**** TEXT SHOWN ****
First let me describe how I understand how OpenJDK works:

it has multiple tracing GCs to choose from
such GCs can move objects throughout their lifetimes
it supports multiple threads so it has to ensure thread safety of its operations
to reduce GC overhead in multithreaded environment stop-the-world (STW) pauses are employed
to achieve STW pause all threads must be stopped
threads are stopped at the so called safepoints, which are littered throughout the generated (by JIT compiler) native code
when all application threads are stopped GC is free to move objects around and rewrite references to them without worrying about data races
safepoints are efficiently implemented using page fault trapping, i.e. page fault trapping is very expensive when it happens, but since safepoints are rarely invoked then the amortized cost for safepoints checks is very low
some threads can execute unmanaged native code (let’s consider only code invoked through JNI interface) while e.g. GC tries to achieve STW pause
it turns out threads executing native code don’t have to be stopped right away during STW pause because unmanaged native code can’t directly access managed Java objects
unmanaged native code can access managed Java objects only through JNI API which takes care about safepoints (i.e. it waits for STW pause to end) and overall safety of such operations
JNI API is relatively slow but the idea of JNI is to have a long running unmanaged code that does few or no JNI API calls

Scala Native could have something similar, i.e. split between managed native code and unmanaged native code. Let’s see what would be similar to situation in OpenJDK if we want to implement JNI-like mechanism in Scala Native:

there would be separate managed and unmanaged heaps
safepoints and direct managed heap allocation would only be present on managed code
unmanaged code would be free of safepoints and direct managed heap allocations
unmanaged code that doesn’t access managed heap would run as fast as there was no GC present
unmanaged code would need some ugly boilerplate (or sophisticated trickery) to access managed objects
accessing managed objects from unmanaged code would entail relatively high overhead, but as in JNI the point of unmanaged code is to mostly avoid accessing managed heap

Above scheme has one big drawback - almost everything in Scala library expects a GC as objects are never directly freed (well, managed platforms prohibit explicitly deleting managed objects anyway). Therefore unmanaged Scala Native code would need separate standard library, plenty of macros to rewrite e.g. for comprehensions to code that doesn’t generate garbage, etc

Given the complexity of above scheme I propose a much simpler one. First, forget everything above as it’s not relevant anymore. Second, let’s see how the new idea look like:

there’s still split between managed code and unmanaged code (e.g. unmanaged code could be annotated by @unmanaged annotation)
****
THE REQUEST:
Carry on the post on garbage collection in OpenJDK and Scala Native from its last line, adding the next points of the simpler proposal. The rows below come from a separate source and have no connection to the post on garbage collection in OpenJDK and Scala Native.
**** SUPPLIED RECORDS ****
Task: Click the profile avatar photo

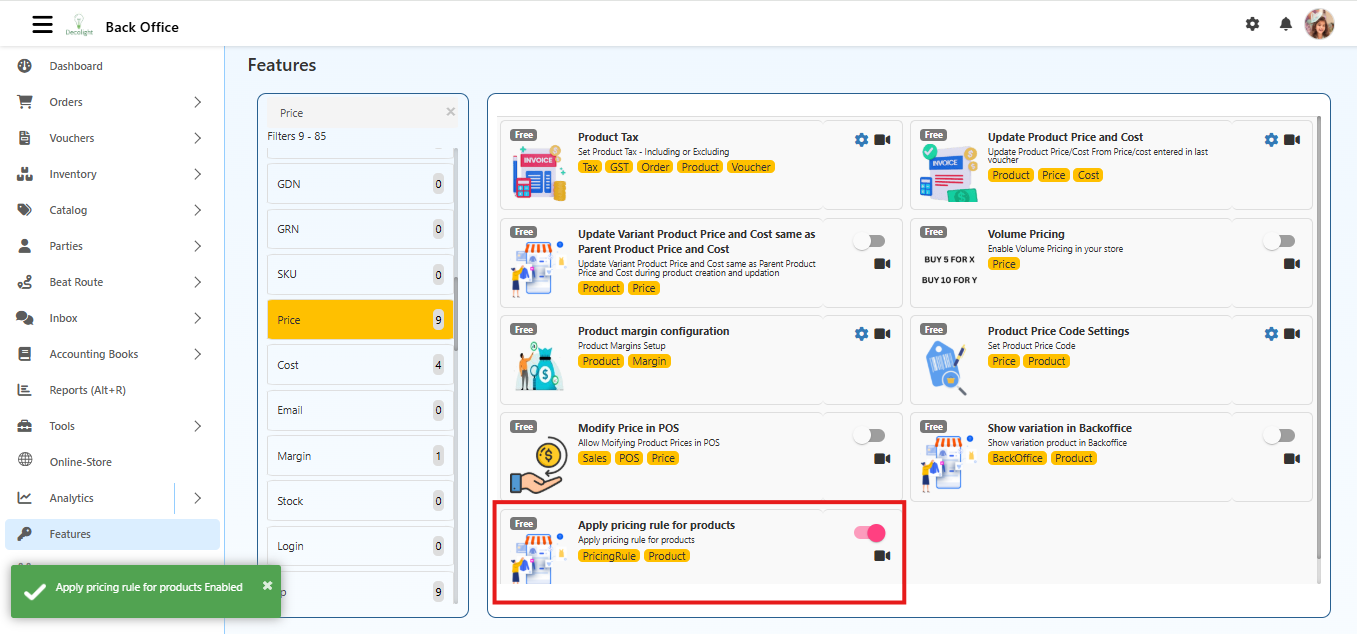Action: (x=1319, y=23)
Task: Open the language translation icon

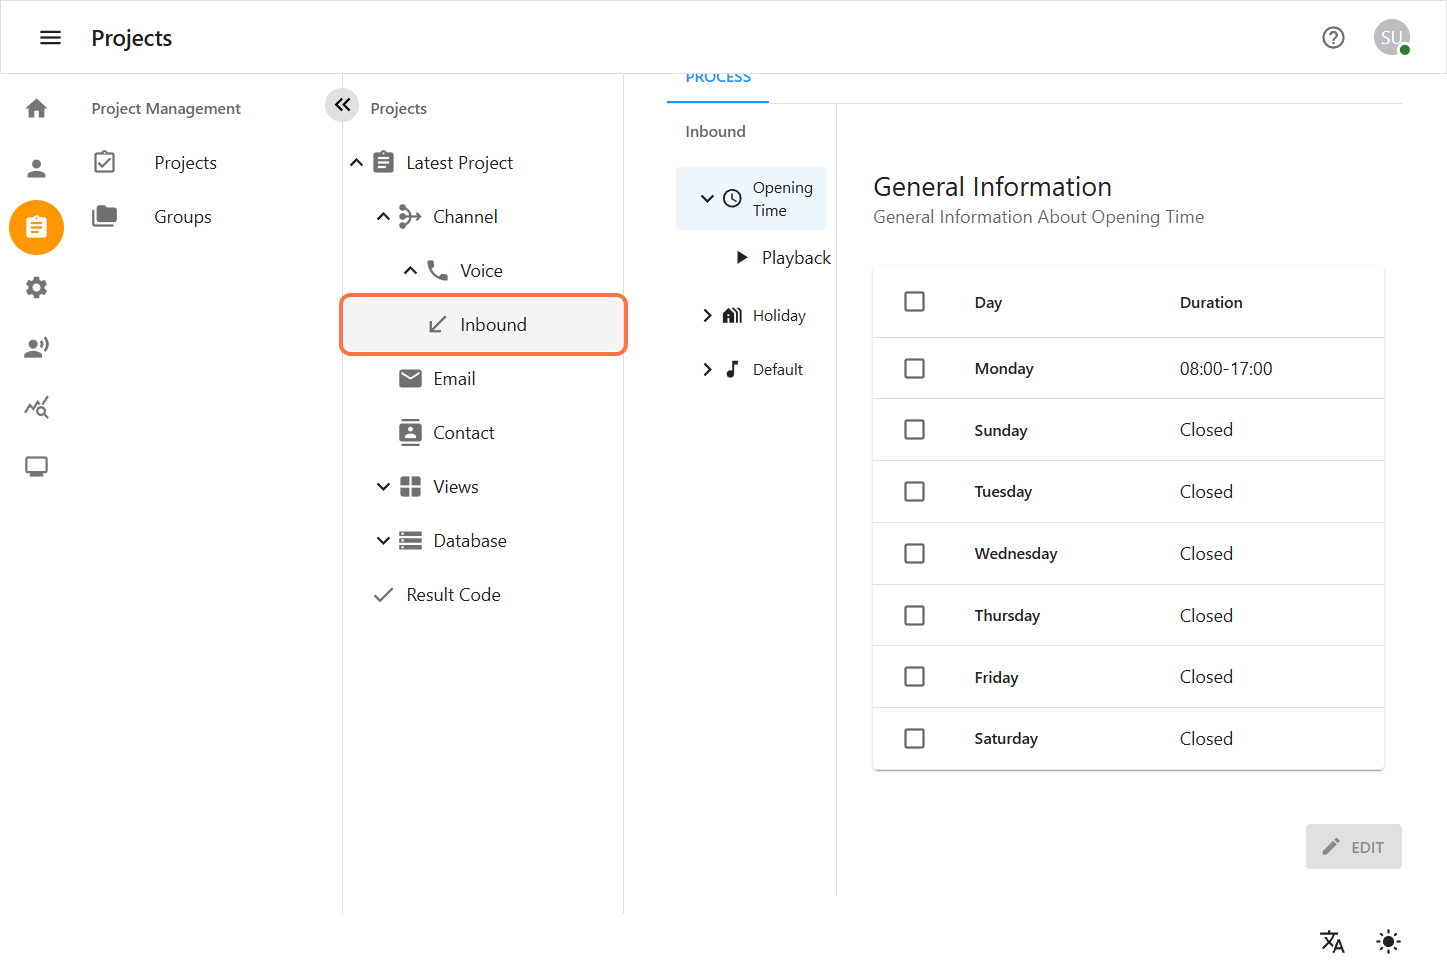Action: tap(1332, 941)
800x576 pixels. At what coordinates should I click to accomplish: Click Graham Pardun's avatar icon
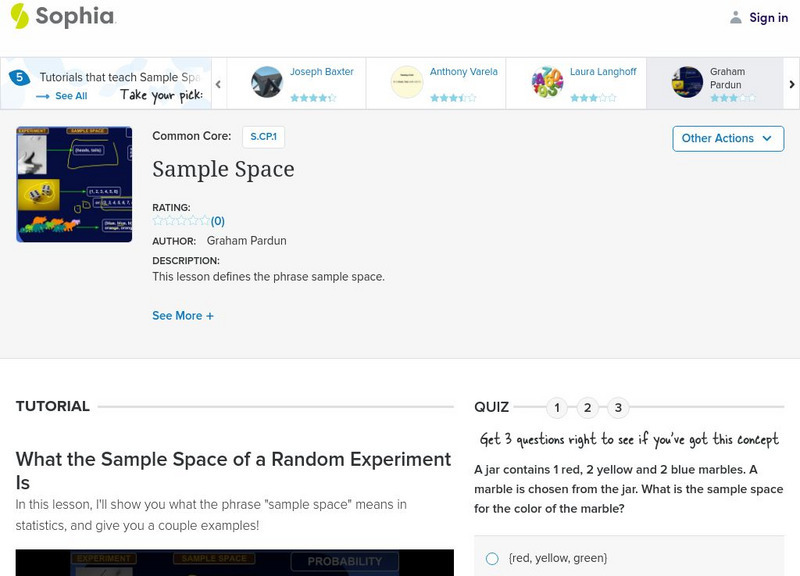(x=687, y=82)
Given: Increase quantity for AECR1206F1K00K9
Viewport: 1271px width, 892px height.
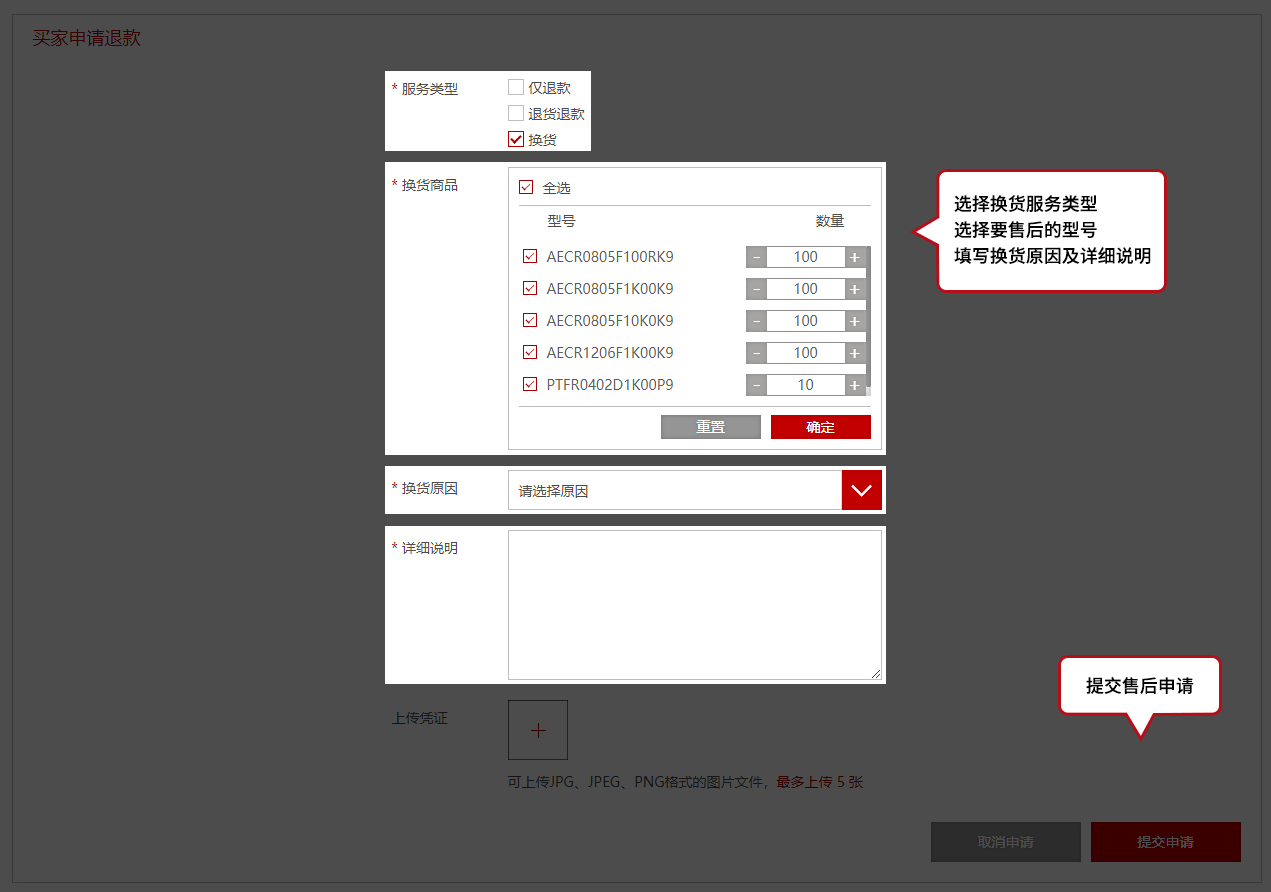Looking at the screenshot, I should point(855,353).
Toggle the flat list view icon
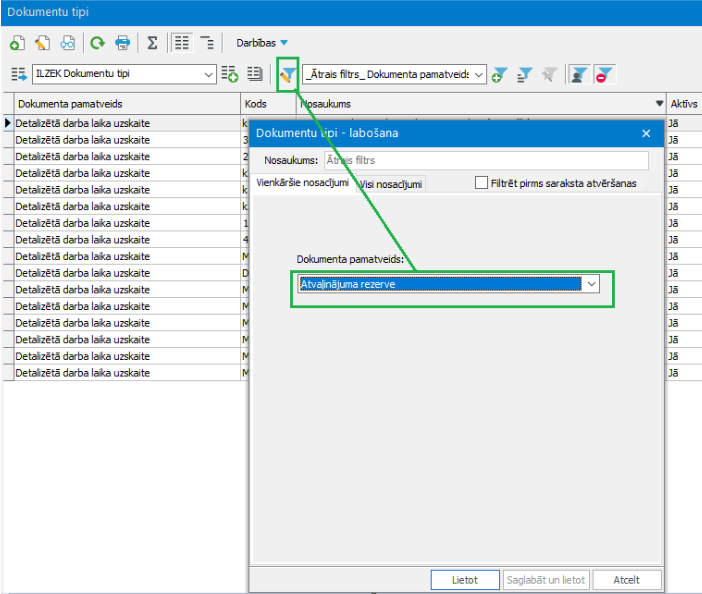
****
WRITTEN RESPONSE:
unmanaged code doesn’t contain any safepoints, memory barriers, pointer healing or any other GC related awareness (except new keyword which obviously need to allocate in managed heap which is under GC control)
there’s no penalty (neither in ugliness nor in performance) for accessing managed objects from unmanaged code
most important point: the only difference that unmanaged code brings it that it disables garbage collection entirely (on first transition from managed code to unmanaged code) until the end of that unmanaged code
when no unmanaged code is running and there are currently no stack frames related to unmanaged code then GC is enabled back again and can collect any garbage
no garbage collection during unmanaged code execution means no need for thread synchronization, so code can run at full speed, but also we risk running out of memory
unmanaged code is reentrant and there is a thread local count of sequences of unmanaged stack frames - only when that count goes back to zero (for all threads) the GC is enabled back
turning garbage collection on and off (globally) is costly so it shouldn’t be done often - this is similar to JNI where very short JNI calls have too high overhead to be profitable at all

Example:

object Main {
  val uCnt = new ThreadLocal(0) // unmanagedCount

  def main(args: Array[String]): Unit = {
    // uCnt == 0, GC is turned on
    val greeting = prepareGreeting(args.head)
    // still uCnt == 0

    // uCnt += 1 due to transition from managed code to unmanaged code
    // since we've changed between uCnt == 0 and uCnt == 1 we must call GC
    // in this case block him from collecting garbage
    printLn(greeting)
    // uCnt -= 1 due to transition from unmanaged code to managed code
    // since we've changed between uCnt == 0 and uCnt == 1 we must call GC
    // in this case inform it that current thread doesn't required blocking of GC activity

    // uCnt == 0, we're entering this method with GC turned on
    managedA()
  }

  def prepareGreeting(who: String): String =
    s"Hello, $who"

  @unmanaged
  def printLn(line: String): String =
    println(line)

  def managedA(): Unit = {
    // incrementing uCnt on transition from managed to unmanaged
    // uCnt: 0 --> 1 : GC must be blocked, we need to call GC to do that
    unmanagedB()
    // decrementing uCnt on transition from unmanaged to managed
    // uCnt: 1 --> 0 : GC was blocked and current thread doesn't need that blocking now
    //  we need to call GC to let him know that
    //  if all threads have uCnt == 0 then GC can and should be enabled again
  }

  @unmanaged
  def unmanagedB(): Unit = {
    // calling managed code doesn't change uCnt
    // uCnt: 1 --> 1 : GC was blocked and must stay blocked, so no GC call needed
    managedC()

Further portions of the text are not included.